The Dangote Petroleum Refinery has achieved a major operational milestone with the full restoration and optimisation of its Crude Distillation Unit (CDU) and Motor Spirit (MS) production block. Both units are now running at optimal performance, further strengthening the steady state operations of Africa’s largest oil refining facility.

Following a scheduled maintenance exercise on the CDU and MS Block, the refinery has commenced an intensive 72 hour series of performance test runs in collaboration with licensor UOP. These tests are designed to validate operational efficiency and confirm that all critical parameters meet global standards.

Chief Executive Officer, David Bird, noted that the seamless integration and strong performance of the units demonstrate the refinery’s advanced engineering and robust operational capabilities.

“Our teams have demonstrated exceptional precision and expertise in stabilising both the CDU and MS Block, and we are pleased to see them functioning at optimal efficiency. This performance testing phase enables us to validate the entire plant under real operating conditions. We are confident that the refinery remains firmly on track to deliver consistent, world class output.

This milestone underscores the strength, reliability, and engineering quality that define our operations. We remain committed to producing high quality refined products that will transform Nigeria’s energy landscape, eliminate import dependence, and position the nation as a net exporter of petroleum products.”

Bird added that the CDU and MS Block, which comprise the naphtha hydrotreater, isomerisation unit, and reformer unit, are now operating steadily at the full nameplate capacity of 650,000 barrels per day. He further confirmed that all remaining processing units will begin their respective performance test runs in Phase 2, scheduled to commence next week.
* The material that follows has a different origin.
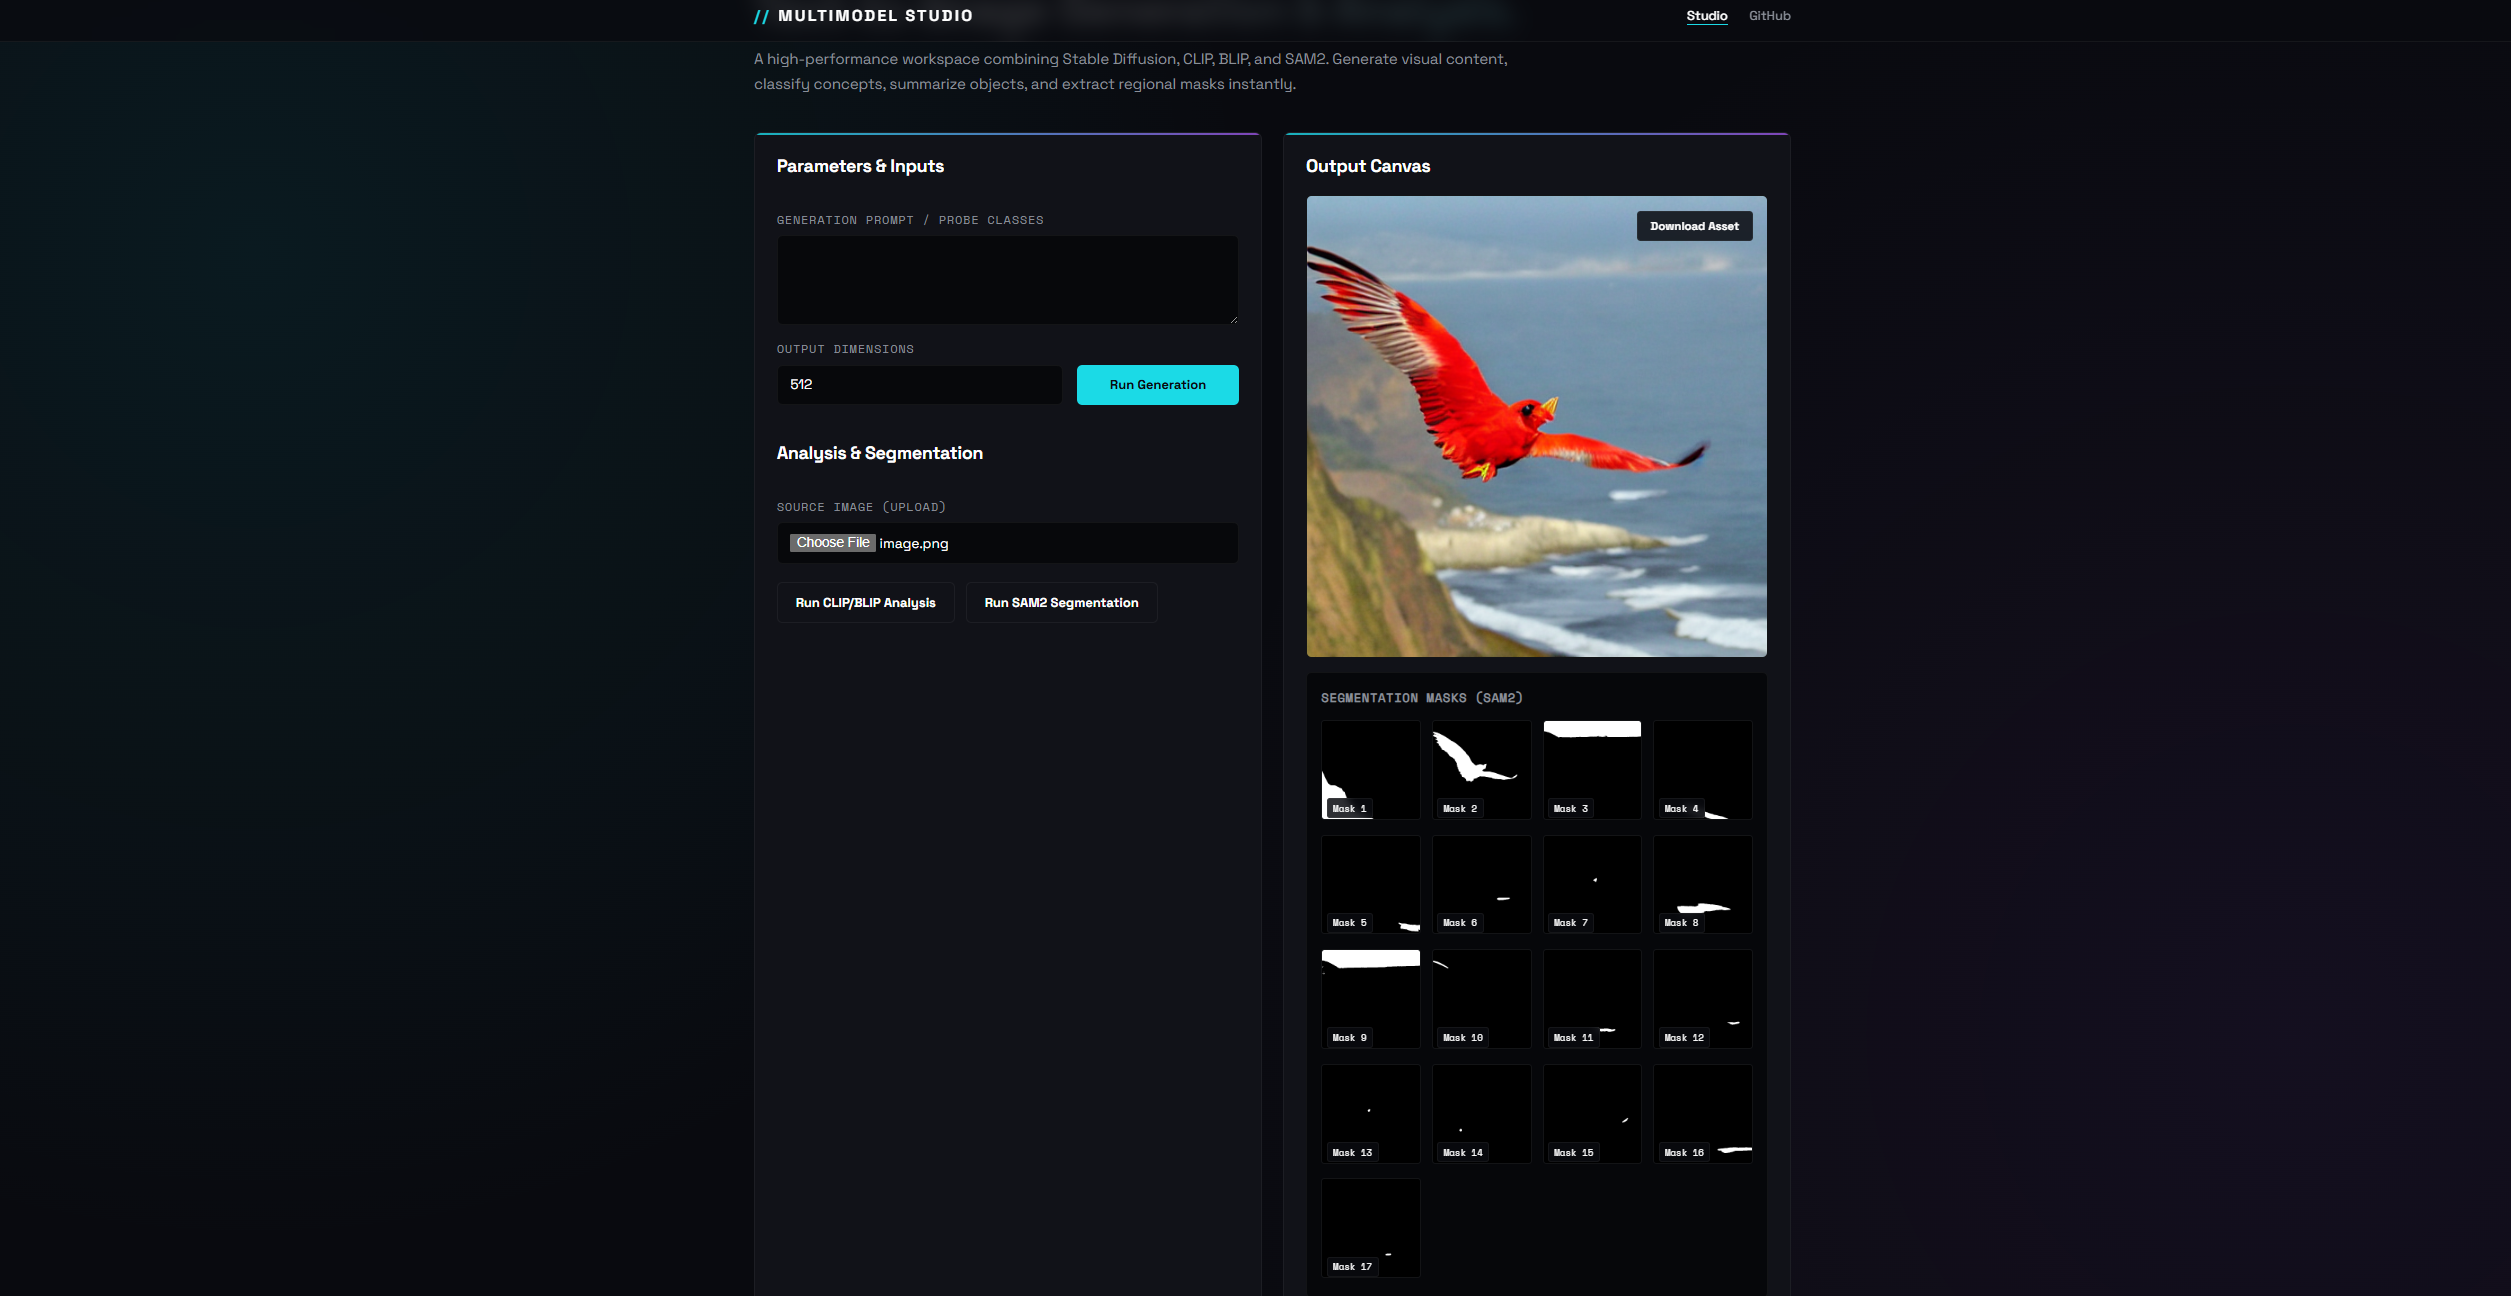Start Run SAM2 Segmentation
This screenshot has width=2511, height=1296.
[x=1061, y=603]
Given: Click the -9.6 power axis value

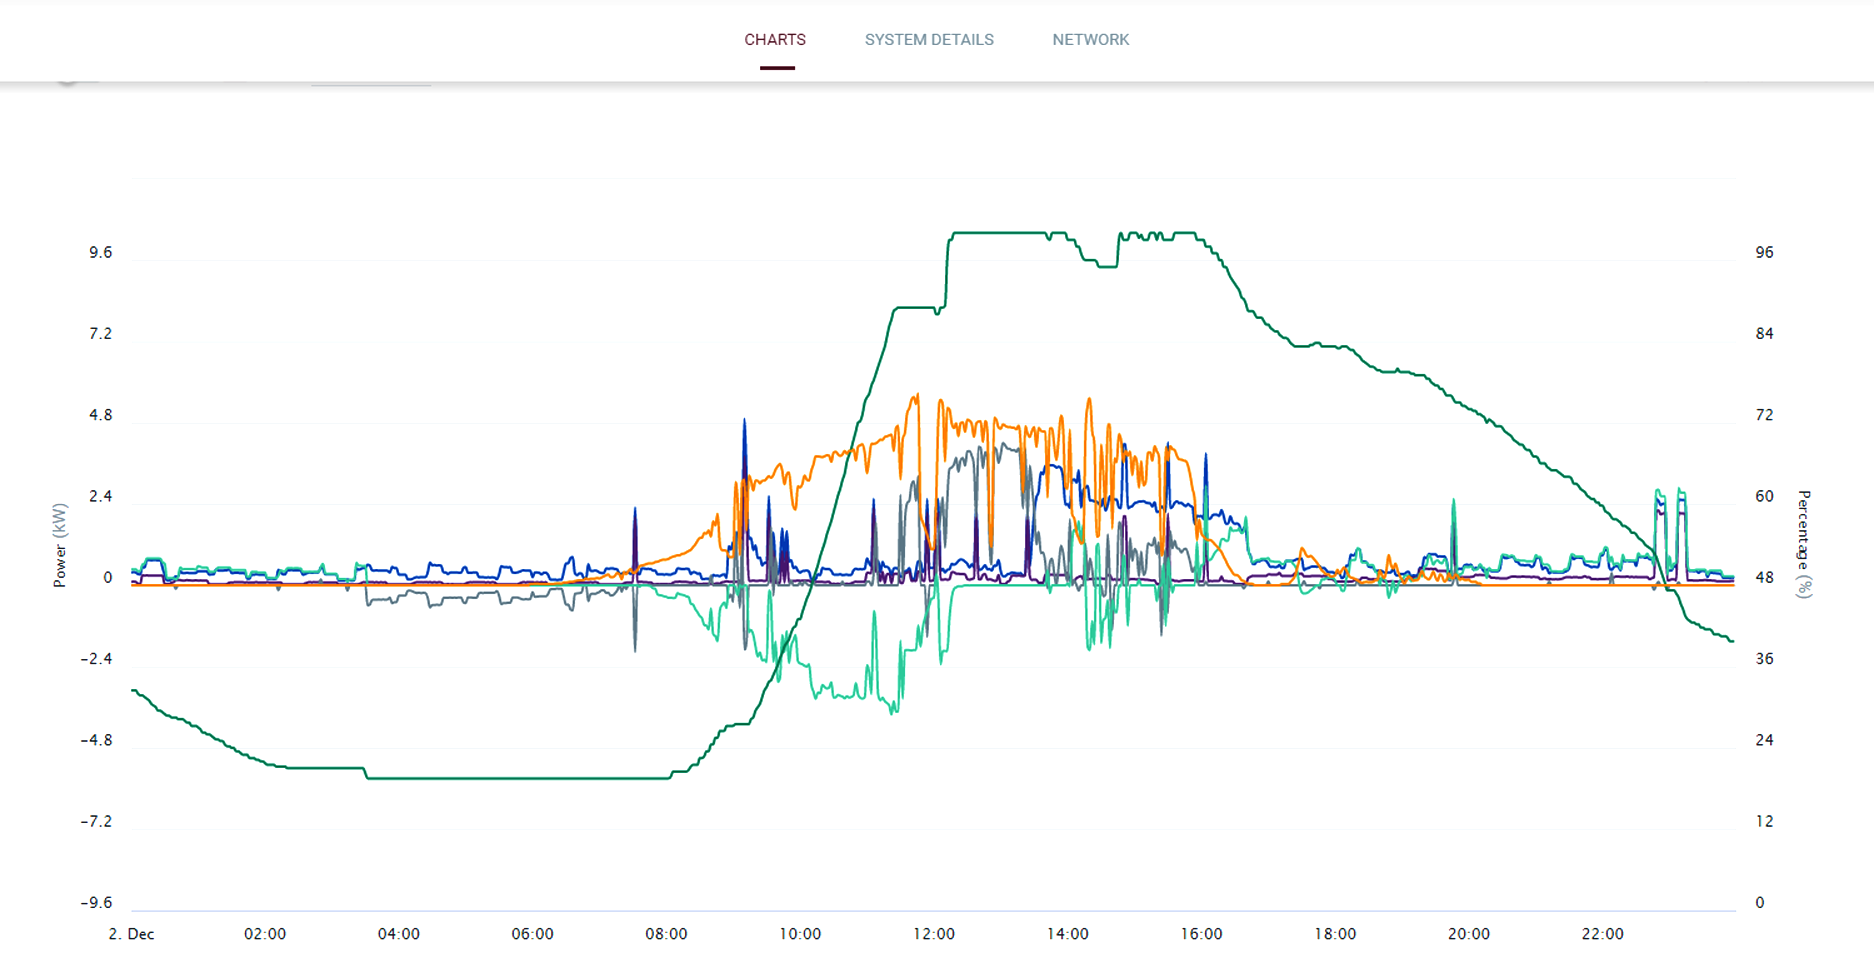Looking at the screenshot, I should pos(96,902).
During the recent festive period, the refinery supplied between 45–50 million litres of Premium Motor Spirit (PMS) daily. With the CDU and MS Block now fully restored, the refinery is positioned to comfortably deliver up to 75 million litres of PMS to the domestic market as required.
Expressing appreciation to customers and Nigerians across the country, Bird reaffirmed the refinery’s unwavering commitment to enhancing Nigeria’s energy security while supporting industrial development, job creation, and economic diversification.